Elsevier Journal Publishes New Article from CBM² Labs


News

The Elsevier Journal, Sensors and Actuators Reports, has published a new article from members of CBM² working out of labs at the University of Kansas, Louisiana State University, and the University of North Carolina at Chapel Hill. The article, titled "Single-capsid identification of full and empty status of recombinant adeno-associated viruses via resistive pulse sensing" was authored by Hanna T. Nguyen, Farhad Shiri, Matthew Verber, Collin McKinney, Junseo Choi, Sunggook Park, Javan Surtan, Simna Saraswathi Prasannakumari, Kimberly D. Ritola, and Steven A. Soper.

Abstract

Recombinant adeno-associated viruses (rAAVs) are promising vectors for gene therapy, but their production is hampered by the presence of empty capsids, escalating costs and diminishing safety and efficacy. Traditional methods for assessing capsid content status lack adaptability to in-line production workflows.
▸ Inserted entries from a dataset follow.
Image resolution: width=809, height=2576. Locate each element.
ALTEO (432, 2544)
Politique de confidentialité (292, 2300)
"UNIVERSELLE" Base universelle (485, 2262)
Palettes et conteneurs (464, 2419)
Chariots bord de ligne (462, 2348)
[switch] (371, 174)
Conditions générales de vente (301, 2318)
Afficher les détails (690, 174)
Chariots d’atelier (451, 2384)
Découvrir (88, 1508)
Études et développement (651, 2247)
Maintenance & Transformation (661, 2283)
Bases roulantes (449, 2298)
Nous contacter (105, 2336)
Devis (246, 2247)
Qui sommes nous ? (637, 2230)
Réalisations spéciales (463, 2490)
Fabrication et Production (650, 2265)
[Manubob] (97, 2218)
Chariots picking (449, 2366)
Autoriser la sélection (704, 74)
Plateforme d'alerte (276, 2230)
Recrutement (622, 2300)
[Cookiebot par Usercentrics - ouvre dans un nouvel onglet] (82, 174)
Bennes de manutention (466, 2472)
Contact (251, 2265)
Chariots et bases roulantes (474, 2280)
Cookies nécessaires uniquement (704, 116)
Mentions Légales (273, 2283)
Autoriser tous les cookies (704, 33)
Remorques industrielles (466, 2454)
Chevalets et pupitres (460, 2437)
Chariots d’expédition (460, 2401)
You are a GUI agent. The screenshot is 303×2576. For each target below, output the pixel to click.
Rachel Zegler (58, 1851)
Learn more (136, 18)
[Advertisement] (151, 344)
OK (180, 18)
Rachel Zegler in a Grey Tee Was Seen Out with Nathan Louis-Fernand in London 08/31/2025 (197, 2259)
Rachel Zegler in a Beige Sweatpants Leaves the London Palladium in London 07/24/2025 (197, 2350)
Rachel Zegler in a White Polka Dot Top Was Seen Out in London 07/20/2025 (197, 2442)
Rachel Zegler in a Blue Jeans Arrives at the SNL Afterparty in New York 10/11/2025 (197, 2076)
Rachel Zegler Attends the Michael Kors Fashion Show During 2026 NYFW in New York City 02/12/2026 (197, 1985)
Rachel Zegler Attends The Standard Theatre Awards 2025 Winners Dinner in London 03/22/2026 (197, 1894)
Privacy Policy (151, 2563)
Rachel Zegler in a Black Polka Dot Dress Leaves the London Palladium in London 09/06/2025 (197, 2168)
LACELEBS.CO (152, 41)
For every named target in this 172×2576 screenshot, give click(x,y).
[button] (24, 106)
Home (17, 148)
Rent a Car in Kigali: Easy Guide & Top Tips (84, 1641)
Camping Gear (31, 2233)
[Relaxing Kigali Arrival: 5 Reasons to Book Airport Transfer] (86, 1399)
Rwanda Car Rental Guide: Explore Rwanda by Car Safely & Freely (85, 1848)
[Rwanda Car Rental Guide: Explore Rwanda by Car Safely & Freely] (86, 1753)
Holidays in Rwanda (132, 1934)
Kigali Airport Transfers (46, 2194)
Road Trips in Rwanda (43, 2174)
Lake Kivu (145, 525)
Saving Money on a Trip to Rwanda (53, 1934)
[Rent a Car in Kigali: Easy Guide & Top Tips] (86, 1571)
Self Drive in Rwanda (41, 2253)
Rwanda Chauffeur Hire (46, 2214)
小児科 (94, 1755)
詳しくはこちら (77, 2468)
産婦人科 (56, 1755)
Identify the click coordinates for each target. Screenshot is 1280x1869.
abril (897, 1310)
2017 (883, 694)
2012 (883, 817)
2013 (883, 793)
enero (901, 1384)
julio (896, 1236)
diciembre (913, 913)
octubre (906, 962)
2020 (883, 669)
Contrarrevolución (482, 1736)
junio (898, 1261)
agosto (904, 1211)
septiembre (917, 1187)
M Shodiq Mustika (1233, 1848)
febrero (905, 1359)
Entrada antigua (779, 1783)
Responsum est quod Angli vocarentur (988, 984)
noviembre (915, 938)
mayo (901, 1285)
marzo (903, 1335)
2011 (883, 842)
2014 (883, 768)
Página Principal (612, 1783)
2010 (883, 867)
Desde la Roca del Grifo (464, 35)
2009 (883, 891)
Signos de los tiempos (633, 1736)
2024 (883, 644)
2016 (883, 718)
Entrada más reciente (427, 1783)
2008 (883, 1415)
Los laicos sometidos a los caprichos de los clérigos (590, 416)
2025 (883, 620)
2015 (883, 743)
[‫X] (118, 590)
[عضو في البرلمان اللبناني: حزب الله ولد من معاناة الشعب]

The lack of in-line methods to monitor rAAV production quality limits efforts seeking to improve production efficiency and subsequent in vivo performance. This study introduces a dual in-plane nanopore sensor fabricated in thermoplastics via replication, which can offer near real-time sensing for potential integration into gene therapy production lines and scalability for high-scale manufacturing at low cost. By leveraging differences in surface charge density and internal capsid content, coupled nanoscale electrophoresis and resistive pulse sensing enabled label-free identification of individual full and empty capsids using supervised machine learning with a neural network. This single-capsid analysis approach may also offer insights into rAAV-host cell interactions and population heterogeneity. We demonstrated using rAAV9 as an example due to its wide use in gene therapies, but establishment of the methodology as delineated in this manuscript will make the technology applicable to other vectors, such as lentiviruses and adenoviruses.

Graphical abstract with an arrangement of image showing macrophotography alongside a diagram of a nanopore sensor housed in a faraday cage. To the left is a graphic of full and empty capsids, with a diagram of the machine learning process and output for detecting each.